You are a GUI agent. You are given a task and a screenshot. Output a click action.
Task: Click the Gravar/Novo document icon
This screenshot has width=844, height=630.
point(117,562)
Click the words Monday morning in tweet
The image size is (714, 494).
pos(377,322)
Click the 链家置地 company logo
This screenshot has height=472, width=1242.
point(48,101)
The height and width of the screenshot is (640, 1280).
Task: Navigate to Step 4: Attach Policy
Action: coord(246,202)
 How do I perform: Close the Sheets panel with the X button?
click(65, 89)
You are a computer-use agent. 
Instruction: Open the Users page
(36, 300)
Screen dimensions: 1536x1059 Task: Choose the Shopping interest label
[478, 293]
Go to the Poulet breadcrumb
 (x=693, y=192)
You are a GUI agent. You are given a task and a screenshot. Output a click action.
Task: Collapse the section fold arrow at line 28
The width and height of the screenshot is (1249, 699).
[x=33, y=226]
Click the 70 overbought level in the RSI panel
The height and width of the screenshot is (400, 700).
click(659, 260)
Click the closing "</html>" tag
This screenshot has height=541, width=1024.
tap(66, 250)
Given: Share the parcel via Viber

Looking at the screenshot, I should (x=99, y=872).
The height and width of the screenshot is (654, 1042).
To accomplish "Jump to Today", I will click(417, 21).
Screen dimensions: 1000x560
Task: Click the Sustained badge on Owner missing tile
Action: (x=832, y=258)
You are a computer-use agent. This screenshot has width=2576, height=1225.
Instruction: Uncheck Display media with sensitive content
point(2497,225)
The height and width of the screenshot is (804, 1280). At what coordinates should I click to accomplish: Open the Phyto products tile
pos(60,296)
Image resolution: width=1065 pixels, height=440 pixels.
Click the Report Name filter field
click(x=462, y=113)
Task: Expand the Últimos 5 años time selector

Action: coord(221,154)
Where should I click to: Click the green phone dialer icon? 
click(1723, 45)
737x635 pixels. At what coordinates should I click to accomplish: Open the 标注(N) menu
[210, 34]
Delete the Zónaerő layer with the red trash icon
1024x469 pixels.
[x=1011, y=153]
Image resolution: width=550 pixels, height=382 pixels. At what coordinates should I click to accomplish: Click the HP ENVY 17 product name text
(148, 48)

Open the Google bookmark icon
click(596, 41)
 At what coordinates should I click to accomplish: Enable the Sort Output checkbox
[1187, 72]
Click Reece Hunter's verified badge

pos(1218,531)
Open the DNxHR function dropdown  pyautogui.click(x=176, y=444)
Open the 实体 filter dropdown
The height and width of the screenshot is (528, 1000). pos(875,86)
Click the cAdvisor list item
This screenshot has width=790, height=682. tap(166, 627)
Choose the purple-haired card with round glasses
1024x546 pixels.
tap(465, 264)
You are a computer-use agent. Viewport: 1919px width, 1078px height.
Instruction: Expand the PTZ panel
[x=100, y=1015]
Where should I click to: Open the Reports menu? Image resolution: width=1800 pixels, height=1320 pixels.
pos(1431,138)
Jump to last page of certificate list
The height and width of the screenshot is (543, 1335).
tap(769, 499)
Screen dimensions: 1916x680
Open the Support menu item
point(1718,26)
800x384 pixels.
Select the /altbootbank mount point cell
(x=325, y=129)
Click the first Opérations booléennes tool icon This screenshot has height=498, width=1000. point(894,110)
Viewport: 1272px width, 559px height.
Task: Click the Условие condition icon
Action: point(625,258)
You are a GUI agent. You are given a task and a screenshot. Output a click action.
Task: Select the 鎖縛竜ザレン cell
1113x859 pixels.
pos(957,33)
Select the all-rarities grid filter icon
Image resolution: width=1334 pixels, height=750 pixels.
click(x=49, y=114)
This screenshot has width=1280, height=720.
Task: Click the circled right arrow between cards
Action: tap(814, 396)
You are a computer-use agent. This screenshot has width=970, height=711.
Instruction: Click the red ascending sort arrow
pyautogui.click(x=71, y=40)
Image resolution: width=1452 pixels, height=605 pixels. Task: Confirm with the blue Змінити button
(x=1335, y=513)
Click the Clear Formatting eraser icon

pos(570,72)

> _WHAT IS BEING ASKED_:
Looking at the records above, say how many lines contain the string "agent". Give the number and no other words.

> _ANSWER SECTION_:
7